I have been able to locate, on the internet, 33 35 38 [see update below] commercially available recordings of the Concord Sonata (well, actually only 32 37, since one of those is Jim Tenney’s recording, which one can hear on Other Minds, but which isn’t for sale). Of those 33 38, I possess 19 24, and two one more (the John Jensen and the Roberto Szidon, which latter I think I used to have on vinyl but can’t find) are on their way in the mail. I am going to disappoint readers of my book, and probably of this blog as well, by refusing to name my favorite. There are several reasons for this. One is that that’s a music critic’s job, and I’m no longer a critic; I’m interested in the sonata, as sketched and printed, not in its various instantiations.
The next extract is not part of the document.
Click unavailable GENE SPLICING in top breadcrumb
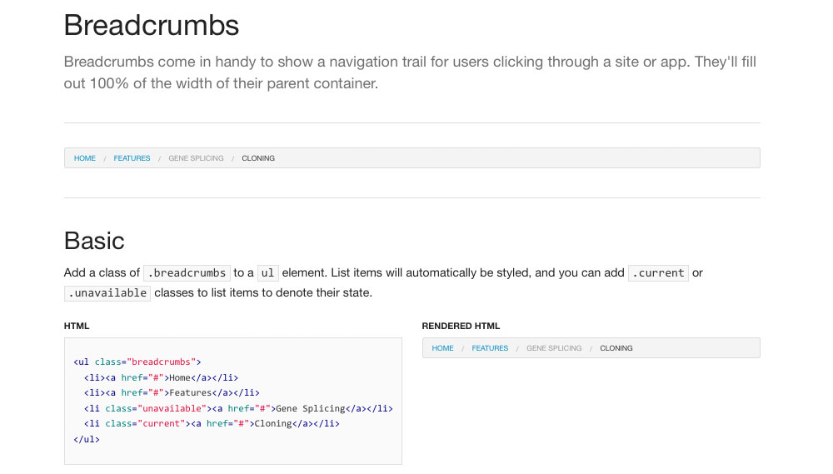This screenshot has height=474, width=833. tap(196, 158)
Another is that I just don’t plan to get familiar enough with all of them to be able to recognize in a blindfold test which is which. And the most important is that I’m not a good enough pianist to register a really well-informed comparison opinion in a book as scholarly as I mean this one to be. In matters of touch, tone color, inner voices, and so on, I’m just not that impressed with the authority of my own opinion. If it’s some consolation, I’m currently tremendously wowed by Marc-André Hamelin’s second recording of 2004. And John Kirkpatrick’s classic second recording of 1968 is so firmly embedded in my ears that I tend to compare all the others to it.
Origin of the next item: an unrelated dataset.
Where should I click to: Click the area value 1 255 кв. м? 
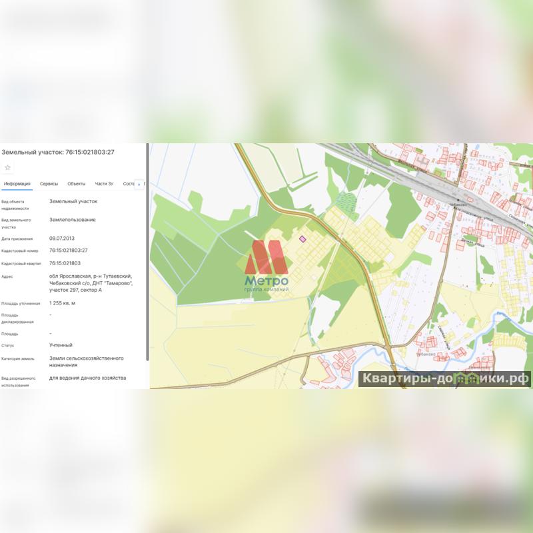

But I am interested in the statistics and performance tradition, and I think it’s worth knowing which pianists used which available variants. The most important feature is whether the optional flute is used at the end of Thoreau. I consider it not optional at all, really, but crucial. For one thing, there’s an early, pre-1914 manuscript of a passage for flute and piano using an early version of the “Human Faith” theme – when it had not yet acquired the E-E-E-C Beethoven’s Fifth motive – which I think strongly suggests that that theme was originally conceived for Thoreau (Henry David Thoreau loved to play the flute while boating on Walden Pond), and that it was, in fact, the generating idea of the entire sonata. Also, Ives equivocated on what the piano should play when the flute is absent, and in all versions left the melody at this point distressingly incomplete. Thus I have come to find the versions without flute distinctly unsatisfying.
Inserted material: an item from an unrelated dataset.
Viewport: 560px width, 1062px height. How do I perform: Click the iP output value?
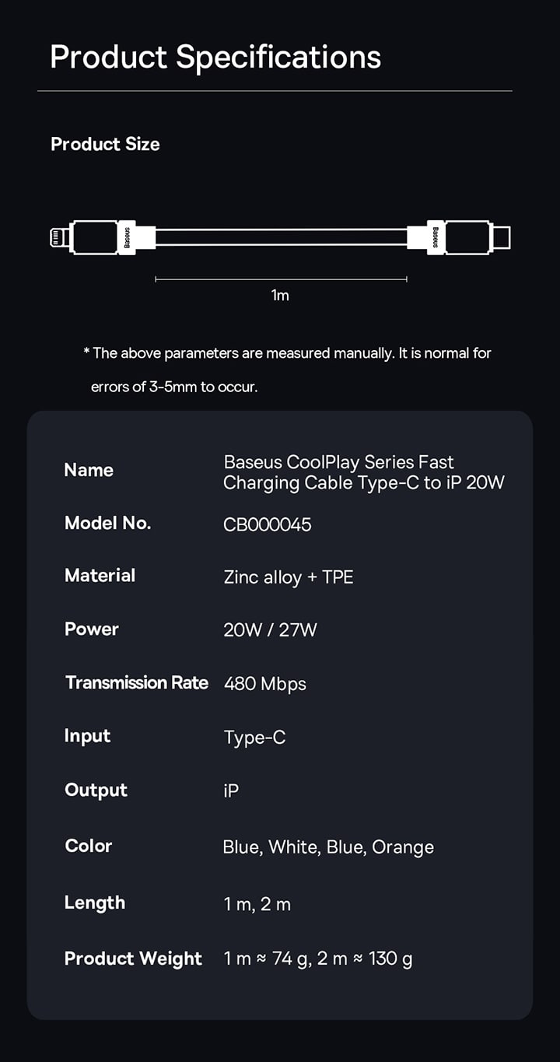231,791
More problematic is the questionable appearance of the brief viola solo called for at the end of Emerson. It seems to be a holdover from the Emerson Concerto from which the Emerson movement eventually evolved, and while I have seen some emphatic comments that the viola definitely wasn’t intended to be played by an extra soloist, I can make a reluctant case from the manuscripts that Ives did indeed call for it. In live performance I think it would be more distracting than it’s worth, but on recording it can have a certain charm. I certainly have no objection to omitting it.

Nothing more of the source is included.